I know, but the fact is that I don't like either to get older nor celebrate.


----------



## gengo

Aidanriley said:


> I think you should say "I don't like getting older", because "having birthdays" makes me think of celebrating your birthday or having a birthday party..rather than the fact that you don't like becoming one year older.



But there is another way to say "getting older" in Spanish.  I think cumplir años is closer to the idea of having birthdays, that is, the milestones of our lives.

(Acabando de cumplir los 50, a mí tampoco me gusta cumplir años, jeje)


----------



## spodulike

I don´t like counting the years.


----------



## carola_fariasm

In my opinion the idea of "cumplir años" is just about getting older.
If you want to imply you don't like celebrating your birthday, then you would say "No me gustan los cumpleaños"


----------



## gengo

carola_fariasm said:


> In my opinion the idea of "cumplir años" is just about getting older.
> If you want to imply you don't like celebrating your birthday, then you would say "No me gustan los cumpleaños"



We may be splitting hairs, but I think "I don't like getting older" is closer to "No me gusta envejecer."  After all, the noun cumpleaños comes from the verb phrase "cumplir años," which refers to marking off another year.

Furthermore, "I don't like birthdays" could be taken two ways:  No me gusta celebrar los cumpleaños (the event), or No me gusta cumplir años (the action of aging).

But I guess we are now in the area of personal style, so maybe we could say that all of these could be correct, depending on the speaker.


----------



## bailarín

I don't think we have a nice little phrase to convey this, so I would say something like this: I don't like celebrating my birthday anymore; mostly because it reminds me of how old I am.

Or simply, what aurilla said: Getting old bites the big one! And I ain't gonna celebrate my birthday anymore! (Ok, I modified his version a little)

Haha.


----------



## bestwishesly

And what if one thinks (like me) that is no longer getting older whatever number of years they're turning? Mind you, I'm on the MDHS - Mucusless Diet Healing System. In that case the sentence would be improbable, at least from the point of view of the deterioration of the body.
So, I should say 
"I don't like getting older but I don't mind turning years".
Ups, this is turning rather philosophical but interesting, though. 😊


----------



## SuperScuffer

bestwishesly said:


> And what if one thinks (like me) that is no longer getting older whatever number of years they're turning? Mind you, I'm on the MDHS - Mucusless Diet Healing System. In that case the sentence would be improbable, at least from the point of view of the deterioration of the body.
> So, I should say
> "I don't like getting older but I don't mind turning years".
> Ups, this is turning rather philosophical but interesting, though. 😊


You can't say "turning years".  You could say a specific age, e.g. "I don't like getting older but I don't mind turning 40.", however I think you mean "I don't like getting older but I don't mind having birthdays."

Bearing that in mind you might want to go back and review your other posts...


----------



## bestwishesly

Thank you.

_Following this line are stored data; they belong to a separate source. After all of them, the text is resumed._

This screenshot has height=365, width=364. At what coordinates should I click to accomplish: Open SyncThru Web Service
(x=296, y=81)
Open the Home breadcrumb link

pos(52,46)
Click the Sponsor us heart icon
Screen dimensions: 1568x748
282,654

However I used the expression "turning years" because I just saw it yesterday here in the forum. 🤔 Maybe it was a mistake.
Thank you again.


----------



## SuperScuffer

I can't think of any context where "turning years" without a number would work, its always "turning 40", "turning 21 years old" etc so it could well have been a mistake.


----------



## jilar

bestwishesly said:


> "I don't like getting older





bestwishesly said:


> but I don't mind turning years".


Hombre, es que esta frase viene a decir que:
1. Sí, a nadie le gusta hacerse viejo (como proceso natural e inmutable que es todos lo sufrimos) y todos querríamos mantener la juventud eternamente.

2. Pero no tienes ninguna pega en cumplir años. (Esto es que celebras o te alegras de seguir vivo. Porque si tu edad no aumenta ya estás criando malvas.  )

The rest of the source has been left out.